* START Provided records *

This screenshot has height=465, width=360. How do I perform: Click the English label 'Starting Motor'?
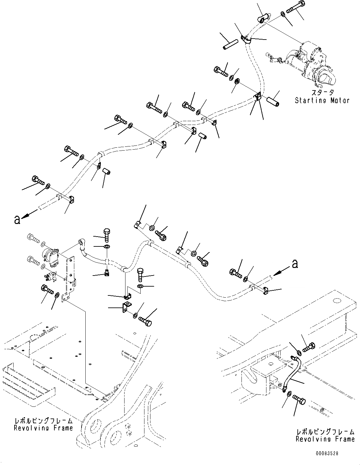coord(322,101)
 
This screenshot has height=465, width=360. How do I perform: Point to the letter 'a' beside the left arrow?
coord(17,220)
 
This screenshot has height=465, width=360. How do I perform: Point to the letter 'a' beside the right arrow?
coord(295,264)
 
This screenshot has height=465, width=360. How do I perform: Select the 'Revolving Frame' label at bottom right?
coord(325,439)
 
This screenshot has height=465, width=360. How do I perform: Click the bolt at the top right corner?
coord(296,7)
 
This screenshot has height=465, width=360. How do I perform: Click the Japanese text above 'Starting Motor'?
coord(322,92)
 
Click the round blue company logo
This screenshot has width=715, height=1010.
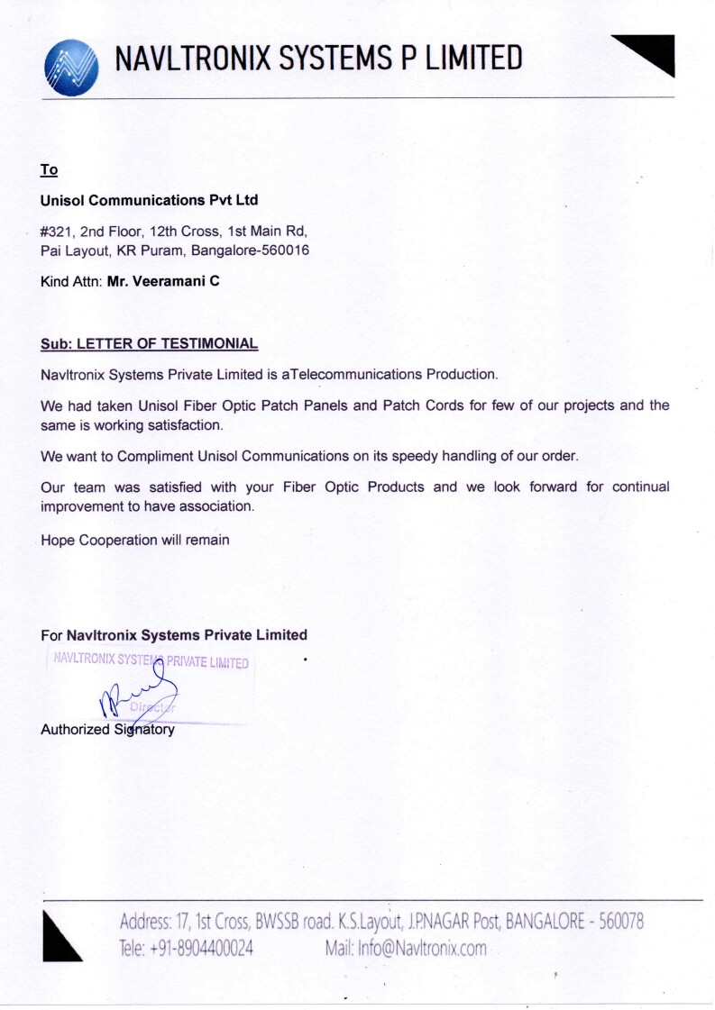tap(71, 67)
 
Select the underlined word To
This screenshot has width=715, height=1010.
tap(49, 170)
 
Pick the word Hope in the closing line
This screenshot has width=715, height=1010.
tap(58, 540)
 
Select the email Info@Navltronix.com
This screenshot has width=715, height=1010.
tap(422, 948)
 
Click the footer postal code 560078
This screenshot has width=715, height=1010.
tap(617, 922)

* END Provided records *

Exercise:
Rewrite the lines from the one containing "the left arrow?" through the one containing "coord(295,264)", replacing "Point to" with "Tap" and leaving everything else unchanged.

Correct result:
This screenshot has height=465, width=360. How do I perform: Tap the letter 'a' beside the left arrow?
coord(17,220)
 
This screenshot has height=465, width=360. How do I perform: Tap the letter 'a' beside the right arrow?
coord(295,264)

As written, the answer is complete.